The outcome is that over the next six months 30,000 new US troops will arrive in Afghanistan, i.e. in less than two years the US military contingent will triple, reaching about 100,000. If we add up the 38,000 NATO (to increase by about 7,000), the military deployment in Afghanistan will exceed that of the USSR in the eighties, which contributed to the final disintegration of the Soviet superpower. Will Obama get what the former Soviet Kremlin could not achieve?
But there is another problem. In the aforementioned speech Obama literally said:
“As commander-in-chief, I have determined that it is in our vital national interest to send an additional 30,000 US troops to Afghanistan.

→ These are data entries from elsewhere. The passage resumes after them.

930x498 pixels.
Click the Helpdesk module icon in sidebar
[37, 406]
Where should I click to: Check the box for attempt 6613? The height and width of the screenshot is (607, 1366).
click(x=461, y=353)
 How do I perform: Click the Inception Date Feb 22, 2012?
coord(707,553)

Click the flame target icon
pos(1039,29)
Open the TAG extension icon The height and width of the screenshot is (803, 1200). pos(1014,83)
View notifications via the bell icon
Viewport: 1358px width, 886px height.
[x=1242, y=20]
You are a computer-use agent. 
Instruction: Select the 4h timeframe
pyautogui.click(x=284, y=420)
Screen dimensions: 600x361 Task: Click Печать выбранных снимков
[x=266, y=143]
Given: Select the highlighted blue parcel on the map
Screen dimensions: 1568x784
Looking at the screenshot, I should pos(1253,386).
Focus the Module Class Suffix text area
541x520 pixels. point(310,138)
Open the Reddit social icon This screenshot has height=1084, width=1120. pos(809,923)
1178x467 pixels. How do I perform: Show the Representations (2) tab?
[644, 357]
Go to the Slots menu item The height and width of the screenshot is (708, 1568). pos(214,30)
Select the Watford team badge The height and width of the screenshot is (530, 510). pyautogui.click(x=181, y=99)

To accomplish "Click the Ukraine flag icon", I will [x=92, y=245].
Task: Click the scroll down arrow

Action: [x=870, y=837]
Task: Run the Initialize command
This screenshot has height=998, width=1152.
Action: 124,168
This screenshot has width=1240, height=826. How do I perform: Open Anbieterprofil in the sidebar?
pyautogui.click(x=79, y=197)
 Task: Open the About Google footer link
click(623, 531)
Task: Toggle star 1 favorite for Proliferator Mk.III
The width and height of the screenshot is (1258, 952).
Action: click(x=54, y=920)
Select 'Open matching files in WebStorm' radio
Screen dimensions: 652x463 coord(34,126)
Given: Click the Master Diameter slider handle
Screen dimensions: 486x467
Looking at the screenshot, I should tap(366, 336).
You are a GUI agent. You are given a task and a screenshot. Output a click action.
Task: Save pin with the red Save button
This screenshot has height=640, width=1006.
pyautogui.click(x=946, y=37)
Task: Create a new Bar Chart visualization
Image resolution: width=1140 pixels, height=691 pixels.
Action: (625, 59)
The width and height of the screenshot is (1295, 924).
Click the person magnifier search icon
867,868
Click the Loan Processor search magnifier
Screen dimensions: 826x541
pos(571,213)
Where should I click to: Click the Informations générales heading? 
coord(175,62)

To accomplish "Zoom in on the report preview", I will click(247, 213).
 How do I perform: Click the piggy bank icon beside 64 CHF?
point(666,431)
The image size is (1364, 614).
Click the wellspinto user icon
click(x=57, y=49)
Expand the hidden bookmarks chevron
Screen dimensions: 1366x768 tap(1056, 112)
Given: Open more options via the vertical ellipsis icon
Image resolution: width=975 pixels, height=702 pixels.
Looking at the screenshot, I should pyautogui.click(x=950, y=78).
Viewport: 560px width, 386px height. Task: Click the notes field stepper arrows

After 18 months, our troops will begin to come home. These are the resources that we need to seize the initiative, while building the Afghan capacity that can allow for a responsible transition of our forces out of Afghanistan.”
What is and on what terms you define a “responsible transition”? When will the armed and security forces of Afghanistan be operative as to replace foreign troops of occupation? That’s not up to the White House nor NATO. Uncertainty is the same as before the speech delivery because the objectives of this war are still not clearly defined.
“I make this decision because I am convinced that our security is at stake in Afghanistan and Pakistan,” Obama said. “This is the epicenter of the violent extremism practiced by al-Qaida. It is from here that we were attacked on 9/11, and it is from here that new attacks are being plotted as I speak.”
President Barak Obama chose not to recall that his predecessor in the White House was the true catalyst for the spread of terrorism in these and other countries, with his aberrant “preventive war on terror”.
Even if it seems simplistic, it looks as if Obama gets rid of the straight weight on Afghanistan, putting it on the shoulders of the Pentagon and NATO, to pursue other more immediate and politically profitable concerns. A step forward in the usual militarization of US foreign policy, that Obama does not seem determined to change.